Take the recently released Jatt & Juliet 3 , which, despite its franchise title, spends less time on romance and more on the female lead’s independent ambition. More importantly, smaller-budget films like Maujaan Hi Maujaan have flipped the script: the female protagonist is the one driving the plot, fixing the family, or walking away from the marriage at the climax. The current box office trend shows that audiences are hungry for stories where the woman isn’t just the prize, but the player. Perhaps the biggest surprise on the cinema marquee is the rise of high-quality horror. Following the massive success of Mastaney (a historical-fantasy-action hybrid), producers have realized that Punjabi audiences love a good scare. New films are abandoning the "horror-comedy" crutch—where a ghost makes a joke every five minutes—in favor of genuine atmospheric dread.
Here’s a deep dive into the major themes and standout films dominating the silver screen right now. The most noticeable shift is the move away from pure comedy toward high-stakes action and crime drama. Leading the charge is the resurgence of Gippy Grewal in a form we haven’t seen in years. His latest theatrical release has shed the jester’s costume for a gritty, weathered look. These aren’t the sanitized fights of the past; they are raw, hand-to-hand combat sequences shot in the rain-drenched alleys of Chandigarh or the dusty badlands of Malwa. new punjabi movies in cinema
Here’s a deep write-up on the new wave of Punjabi movies currently lighting up the big screen, moving beyond the typical tropes of slapstick comedy and rural romance into bold, diverse, and high-octane storytelling. For years, the Punjabi film industry—lovingly dubbed Pollywood—has been boxed into a predictable formula: village settings, loud-mouthed uncles, cross-border love triangles, and a heavy dose of slapstick comedy. But if you step into a multiplex this season, you’ll witness a quiet (and sometimes not-so-quiet) revolution. The latest crop of Punjabi movies in cinemas isn’t just about entertaining the diaspora; they are making bold artistic statements, experimenting with genre, and proving that regional cinema can be both massively commercial and genuinely moving. Take the recently released Jatt & Juliet 3
What’s fascinating is the moral ambiguity. Unlike the clear-cut heroes of the 2010s, today’s protagonists are often anti-heroes—traffickers, vigilantes, or broken cops. One current hit features a protagonist who never smiles, speaking entirely through his eyes and a clenched jaw. This is Pollywood channelling the energy of Gangs of Wasseypur but keeping its desi soul intact. For decades, the Punjabi heroine was a decorative prop—the chunni waving from a balcony. The new releases are torching that stereotype. Sonam Bajwa and Sargun Mehta have graduated from love interests to solo leads headlining theatrical releases. Perhaps the biggest surprise on the cinema marquee
One current theatrical run uses the lush, foggy sugarcane fields of Punjab as a character in itself. The sound design is immersive (turn off your phone, or you’ll jump out of your seat), and the folklore is authentic—think Chudails , Jinns , and Kikli curses, not cheap CGI. This niche is working because it feels unique to the region, offering a flavor Hollywood or Bollywood can’t easily replicate. Walk into any of these new movies, and the first thing you’ll notice is the cinematography. The days of flat, TV-soap lighting are over. The new wave is being shot on ARRI Alexas with drone shots that swoop over the actual Golden Temple or the industrial cityscapes of Ludhiana.

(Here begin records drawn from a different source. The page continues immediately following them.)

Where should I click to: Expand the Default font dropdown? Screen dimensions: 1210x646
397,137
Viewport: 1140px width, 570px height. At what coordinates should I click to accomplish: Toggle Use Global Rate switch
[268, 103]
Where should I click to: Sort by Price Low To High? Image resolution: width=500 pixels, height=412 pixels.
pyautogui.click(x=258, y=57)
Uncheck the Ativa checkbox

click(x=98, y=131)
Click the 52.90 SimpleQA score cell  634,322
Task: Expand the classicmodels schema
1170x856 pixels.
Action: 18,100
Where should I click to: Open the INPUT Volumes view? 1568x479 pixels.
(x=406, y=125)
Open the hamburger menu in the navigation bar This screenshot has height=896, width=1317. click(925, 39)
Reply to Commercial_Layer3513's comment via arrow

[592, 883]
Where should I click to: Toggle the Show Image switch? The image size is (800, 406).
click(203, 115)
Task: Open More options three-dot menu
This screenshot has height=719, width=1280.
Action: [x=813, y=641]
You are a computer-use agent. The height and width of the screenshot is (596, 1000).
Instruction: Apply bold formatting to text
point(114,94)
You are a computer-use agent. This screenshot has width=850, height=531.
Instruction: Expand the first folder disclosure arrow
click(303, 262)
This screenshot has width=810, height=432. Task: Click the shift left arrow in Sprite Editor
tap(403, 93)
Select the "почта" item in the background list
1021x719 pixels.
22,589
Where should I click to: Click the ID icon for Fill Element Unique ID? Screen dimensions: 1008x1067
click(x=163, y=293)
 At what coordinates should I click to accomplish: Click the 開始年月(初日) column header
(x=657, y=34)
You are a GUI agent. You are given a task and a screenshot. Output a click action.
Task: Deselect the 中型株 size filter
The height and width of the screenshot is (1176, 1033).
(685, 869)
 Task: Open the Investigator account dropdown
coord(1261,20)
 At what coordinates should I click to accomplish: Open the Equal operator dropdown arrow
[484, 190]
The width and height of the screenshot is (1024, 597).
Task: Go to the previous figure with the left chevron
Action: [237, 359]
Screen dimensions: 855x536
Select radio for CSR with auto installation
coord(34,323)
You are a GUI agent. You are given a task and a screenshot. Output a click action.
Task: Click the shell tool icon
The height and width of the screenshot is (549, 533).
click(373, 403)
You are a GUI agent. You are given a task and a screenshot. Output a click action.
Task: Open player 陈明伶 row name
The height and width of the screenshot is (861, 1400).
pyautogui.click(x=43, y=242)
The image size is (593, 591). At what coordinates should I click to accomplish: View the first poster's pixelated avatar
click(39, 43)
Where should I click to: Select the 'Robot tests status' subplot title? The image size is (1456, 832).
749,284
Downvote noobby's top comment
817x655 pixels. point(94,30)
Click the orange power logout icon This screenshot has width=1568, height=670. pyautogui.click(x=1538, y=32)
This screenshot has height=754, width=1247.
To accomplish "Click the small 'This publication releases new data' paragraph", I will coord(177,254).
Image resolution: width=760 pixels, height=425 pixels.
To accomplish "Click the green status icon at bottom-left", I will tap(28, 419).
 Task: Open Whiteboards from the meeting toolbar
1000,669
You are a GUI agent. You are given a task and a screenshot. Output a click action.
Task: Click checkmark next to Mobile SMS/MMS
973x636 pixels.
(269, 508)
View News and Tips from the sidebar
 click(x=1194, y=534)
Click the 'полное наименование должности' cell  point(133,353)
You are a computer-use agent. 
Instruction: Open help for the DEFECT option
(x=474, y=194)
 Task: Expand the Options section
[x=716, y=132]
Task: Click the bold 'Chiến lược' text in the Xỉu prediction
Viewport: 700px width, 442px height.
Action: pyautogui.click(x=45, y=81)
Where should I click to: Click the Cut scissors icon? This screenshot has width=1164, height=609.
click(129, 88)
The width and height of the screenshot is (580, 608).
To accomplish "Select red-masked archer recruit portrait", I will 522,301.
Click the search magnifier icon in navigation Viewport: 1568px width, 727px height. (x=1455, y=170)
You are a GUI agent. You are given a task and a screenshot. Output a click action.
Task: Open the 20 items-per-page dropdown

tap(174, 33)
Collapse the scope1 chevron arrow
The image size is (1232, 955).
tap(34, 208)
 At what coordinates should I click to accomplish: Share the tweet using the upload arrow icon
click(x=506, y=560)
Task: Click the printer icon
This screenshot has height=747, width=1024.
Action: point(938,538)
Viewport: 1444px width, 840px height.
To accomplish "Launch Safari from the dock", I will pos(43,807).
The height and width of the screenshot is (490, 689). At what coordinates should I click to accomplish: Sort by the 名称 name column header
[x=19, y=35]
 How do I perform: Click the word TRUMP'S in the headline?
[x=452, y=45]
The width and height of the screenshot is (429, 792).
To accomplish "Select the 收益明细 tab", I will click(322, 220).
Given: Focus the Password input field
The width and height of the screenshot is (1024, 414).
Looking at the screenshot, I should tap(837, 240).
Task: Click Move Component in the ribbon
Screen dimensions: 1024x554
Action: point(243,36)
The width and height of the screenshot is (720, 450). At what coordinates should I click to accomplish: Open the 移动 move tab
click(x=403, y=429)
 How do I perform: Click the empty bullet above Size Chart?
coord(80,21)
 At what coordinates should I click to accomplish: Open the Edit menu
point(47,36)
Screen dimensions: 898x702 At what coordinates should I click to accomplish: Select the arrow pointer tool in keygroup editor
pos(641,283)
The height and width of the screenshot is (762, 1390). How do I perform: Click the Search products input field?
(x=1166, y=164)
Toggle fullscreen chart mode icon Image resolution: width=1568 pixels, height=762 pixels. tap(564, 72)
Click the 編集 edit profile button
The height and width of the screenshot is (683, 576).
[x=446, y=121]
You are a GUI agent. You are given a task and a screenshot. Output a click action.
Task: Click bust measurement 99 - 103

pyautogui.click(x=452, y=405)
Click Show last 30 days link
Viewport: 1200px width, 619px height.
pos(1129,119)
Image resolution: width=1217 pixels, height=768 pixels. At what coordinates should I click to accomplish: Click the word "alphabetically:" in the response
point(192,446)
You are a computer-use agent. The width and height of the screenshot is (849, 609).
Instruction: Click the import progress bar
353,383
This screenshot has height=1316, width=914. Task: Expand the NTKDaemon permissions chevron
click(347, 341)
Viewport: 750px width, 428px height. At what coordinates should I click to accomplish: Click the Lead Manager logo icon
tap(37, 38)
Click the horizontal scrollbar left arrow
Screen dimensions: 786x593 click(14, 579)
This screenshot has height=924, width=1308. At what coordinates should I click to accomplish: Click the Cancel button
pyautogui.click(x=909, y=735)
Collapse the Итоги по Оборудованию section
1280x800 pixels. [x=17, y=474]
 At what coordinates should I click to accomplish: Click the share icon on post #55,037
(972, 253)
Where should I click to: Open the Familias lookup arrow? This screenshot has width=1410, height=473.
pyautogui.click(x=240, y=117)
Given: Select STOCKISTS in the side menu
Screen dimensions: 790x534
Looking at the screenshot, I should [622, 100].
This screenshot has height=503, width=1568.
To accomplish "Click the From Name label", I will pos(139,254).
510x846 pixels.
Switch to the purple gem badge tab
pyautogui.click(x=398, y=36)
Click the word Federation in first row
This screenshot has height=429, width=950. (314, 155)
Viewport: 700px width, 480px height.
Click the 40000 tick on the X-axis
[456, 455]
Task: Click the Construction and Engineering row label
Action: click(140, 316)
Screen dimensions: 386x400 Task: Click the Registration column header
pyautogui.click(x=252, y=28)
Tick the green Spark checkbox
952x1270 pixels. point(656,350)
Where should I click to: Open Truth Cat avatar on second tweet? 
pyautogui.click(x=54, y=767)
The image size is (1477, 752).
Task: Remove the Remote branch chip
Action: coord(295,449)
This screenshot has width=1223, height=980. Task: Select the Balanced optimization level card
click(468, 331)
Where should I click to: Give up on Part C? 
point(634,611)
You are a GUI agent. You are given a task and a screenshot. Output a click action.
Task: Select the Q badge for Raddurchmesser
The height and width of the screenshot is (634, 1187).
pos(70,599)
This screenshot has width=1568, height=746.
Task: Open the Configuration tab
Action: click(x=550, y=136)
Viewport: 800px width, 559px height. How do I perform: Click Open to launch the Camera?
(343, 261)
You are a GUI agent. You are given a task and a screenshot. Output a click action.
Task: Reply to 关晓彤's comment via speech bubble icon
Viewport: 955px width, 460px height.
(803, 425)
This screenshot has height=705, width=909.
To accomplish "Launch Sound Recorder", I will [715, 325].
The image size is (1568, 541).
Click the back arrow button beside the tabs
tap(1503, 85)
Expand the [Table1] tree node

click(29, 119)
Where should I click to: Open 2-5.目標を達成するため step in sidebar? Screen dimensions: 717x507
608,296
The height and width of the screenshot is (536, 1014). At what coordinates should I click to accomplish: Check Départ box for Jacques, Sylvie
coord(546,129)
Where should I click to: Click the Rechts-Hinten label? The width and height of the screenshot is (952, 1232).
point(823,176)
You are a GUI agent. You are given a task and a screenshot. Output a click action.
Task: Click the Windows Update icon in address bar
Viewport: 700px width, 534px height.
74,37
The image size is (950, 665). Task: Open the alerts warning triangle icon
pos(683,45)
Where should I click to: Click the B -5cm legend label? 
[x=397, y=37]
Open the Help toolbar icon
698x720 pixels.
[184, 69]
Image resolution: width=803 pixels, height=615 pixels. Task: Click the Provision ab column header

Directors like and Vikram Pradhan are treating Punjabi films like international features. The color grading is moody—faded yellows for flashbacks, cold blues for city scenes, and vibrant technicolor only for the wedding songs (which, mercifully, are now shorter and better integrated into the plot). The action is choreographed by stunt coordinators from Thailand and Hollywood, resulting in chase scenes that rival mid-budget American thrillers. The "Middle-Class" Revolution The biggest sleeper hit of the season isn’t about NRI millionaires or feudal lords. It’s about a middle-class family in a kothi in Mohali trying to pay their electricity bill. Movies like Guddiyan Patole have proven that "slice of life" sells.